1 autre dans le prolongement de la précédente, à l’est de la rue Hyacinthe Moguérou (3,5 m de profondeur)
1 très grande le long de la rue du Viben, côté nord (plus de 6 m de profondeur). Le terrain Lemordant en fait partie (voir plus haut).
1 petite à Rosmeur, entre la rue Scrafic et la mer (3m de profondeur).
1 autre petite carrière de Rosmeur, au sud de la rue Scrafic, ne figure pas sur le plan, mais on la devine encore aujourd’hui dans le paysage.
Certaines carrières furent encore exploitées dans les années cinquante (5). Lorsque cette activité cessa, elles devinrent le domaine des enfants qui rejouaient chaque jeudi dans ces décors fantastiques les westerns et les péplums qu’ils avaient vus au cinéma Celtic. Les carrières servirent également de dépotoirs pour les encombrants : Saint-Guénolé s’engouffrait dans la modernité, le formica commençait à faire place nette !
A la fin du XXe, presque toutes ces carrières disparurent du paysage : elles furent peu à peu remblayées. Aujourd’hui seuls les souvenirs et les anciens plans permettent de les imaginer : sous une belle pelouse, un parking, un terrain vague, un champ d’herbe rase ou un lotissement.
(1) Partage des communaux en 1881 (15U22 59)
(2) Travaux hydrauliques et entreprises générales : fondée en 1919, elle fut reconnue coupable à la Libération de collaboration avec l’occupant lors de la construction du Mur de l’Atlantique. Pour en savoir plus voir : Georges, N. – La THEG…
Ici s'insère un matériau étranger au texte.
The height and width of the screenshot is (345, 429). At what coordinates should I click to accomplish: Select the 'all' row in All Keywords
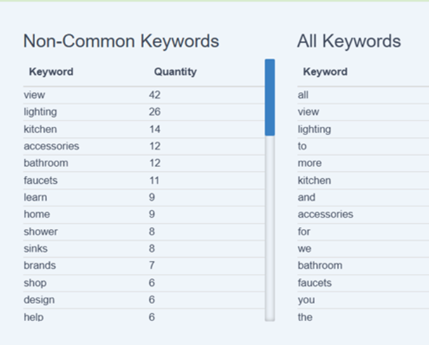click(x=303, y=95)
(3) Archives communales, 3 O 41.
(4) Ouest Eclair n°5636, mai 1914.
(5) Henri Camus m’ a fait part de précisions intéressantes sur la période de fin d’exploitation des carrières : » j’habitais près de l’une des deux grandes carrières du Viben et je me souviens que lorsque j’étais encore tout jeune (je suis né en 1951) les ouvriers qui y travaillaient venaient épisodiquement demander à ma mère de fermer les volets de la maison pour éviter que les explosions de dynamite ou les projections de pierres ne brisent les vitres. Je situe cette période entre les années 1955 et 1960, un peu avant peut-être mais guère plus. » Voir aussi Mouez Penmarc’h n°178, août 2021 : Souvenirs d’enfance d’un gars de Saint-Guénolé.1961 par Henri Camus, pp 12 à 14.